$60M for a seed round used to be the kind of headline that made the Valley spit out its cold brew. Now it is the opening chord. And when Thomas Dohmke walks back onto the stage, people listen.
Entire just secured $60M in seed funding at a $300M valuation. Felicis led the round, with Madrona, M12, and Basis Set in the mix. Angels include Gergely Orosz, Theo Browne, Jerry Yang, Olivier Pomel, and Garry Tan. That is not a cap table. That is a signal flare.
Congratulations to Thomas Dohmke, Founder and CEO of Entire, for stepping out of GitHub and straight into the next act. When the former CEO of the platform that defined collaborative coding says the workflow is broken, that is not noise. That is someone who has seen the machine from the inside.
Entire is building an AI native developer platform designed for a world where code is written by agents as often as humans. The first product, Checkpoints, is an open source CLI that captures prompts, reasoning, and execution traces from coding agents and stores them directly in Git. Not screenshots. Not side chats. Versioned context. If Git tracks what changed, Entire tracks why it changed.
That distinction matters. We are in the middle of an agent boom. Code is being generated at a velocity that makes traditional review processes look like dial up in a fiber world. Enterprises want speed, but they also want auditability. Regulators do not care that the bug was written by an AI. Security teams do not accept vibes as documentation.
Entire treats agent reasoning as first class data. Prompts, constraints, decisions, execution logs, all committed alongside source code. Checkpoints already supports Anthropic Claude Code and Google Gemini CLI, with plans to extend further. This is not another copilot layer. It is infrastructure for when the copilots start flying the plane.

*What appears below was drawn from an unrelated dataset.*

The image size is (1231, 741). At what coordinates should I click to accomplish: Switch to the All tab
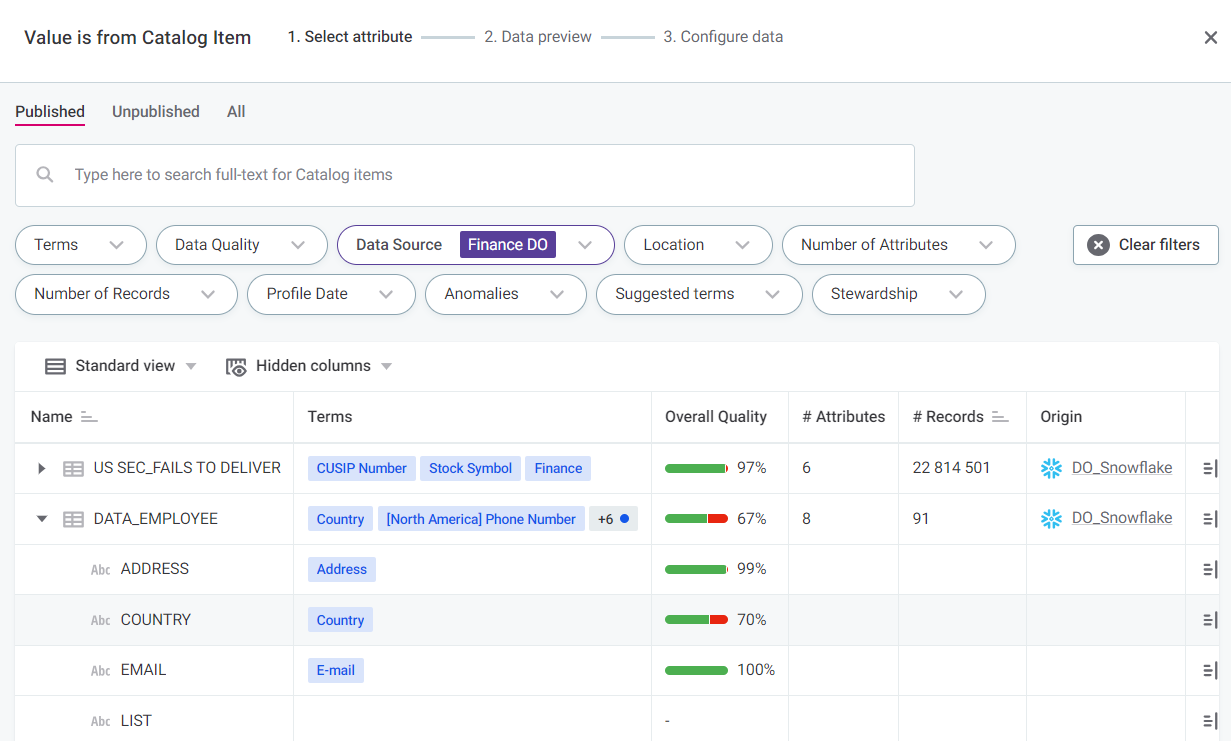pyautogui.click(x=236, y=112)
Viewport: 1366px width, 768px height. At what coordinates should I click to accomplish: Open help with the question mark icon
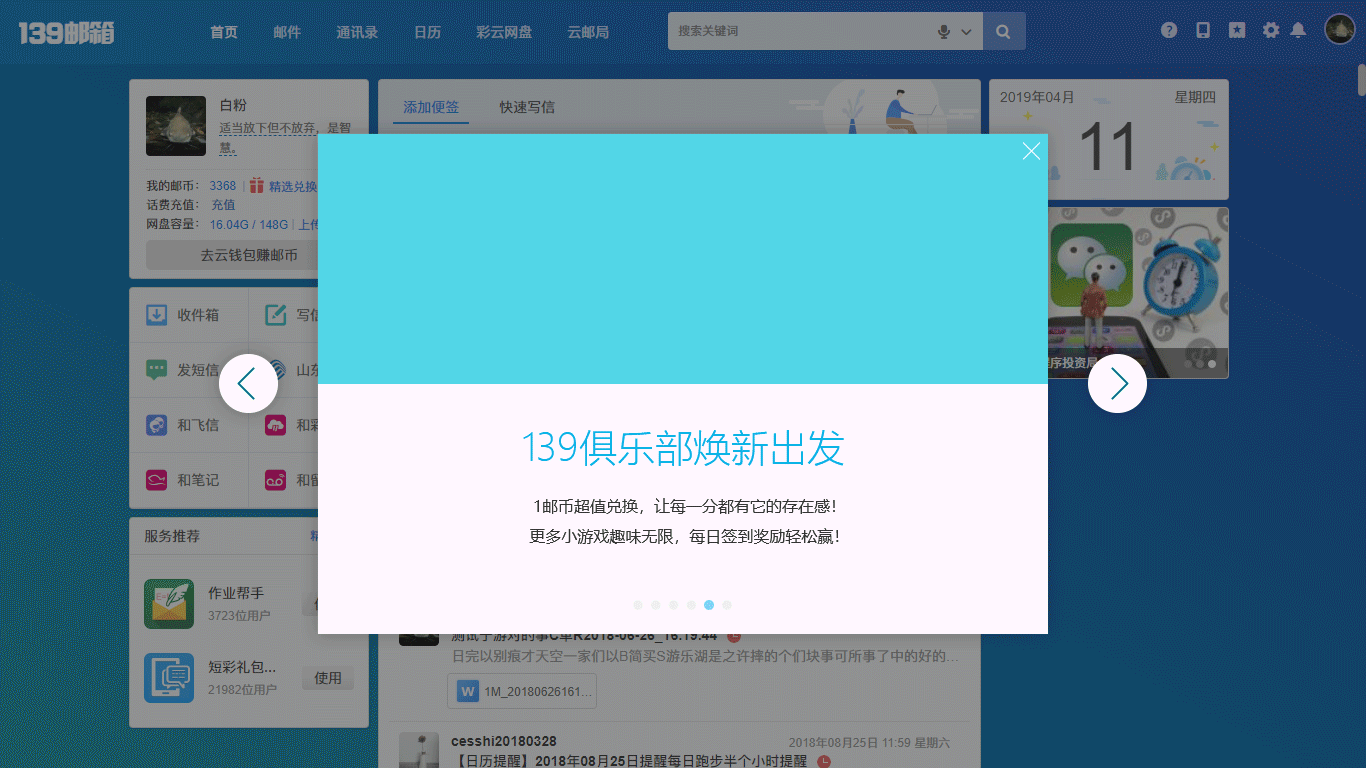click(1168, 29)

Remote first and headquartered in Seattle, Entire is still small, roughly 15 people, with plans to grow beyond 30 engineers. Lean team. Heavy ambition. The kind of ratio that makes investors lean forward.
There is a deeper lesson here. The biggest opportunities are not always in building smarter agents. Sometimes the money is in building the guardrails, the memory, the institutional brain that keeps speed from turning into chaos. Governance is not glamorous, until it is the only thing standing between you and a headline you do not want.
Entire is betting that the future of software is not just human plus AI. It is fleets of agents collaborating with humans, and someone has to keep the receipts. In a world where code writes itself, the company that remembers the reasoning might just own the narrative.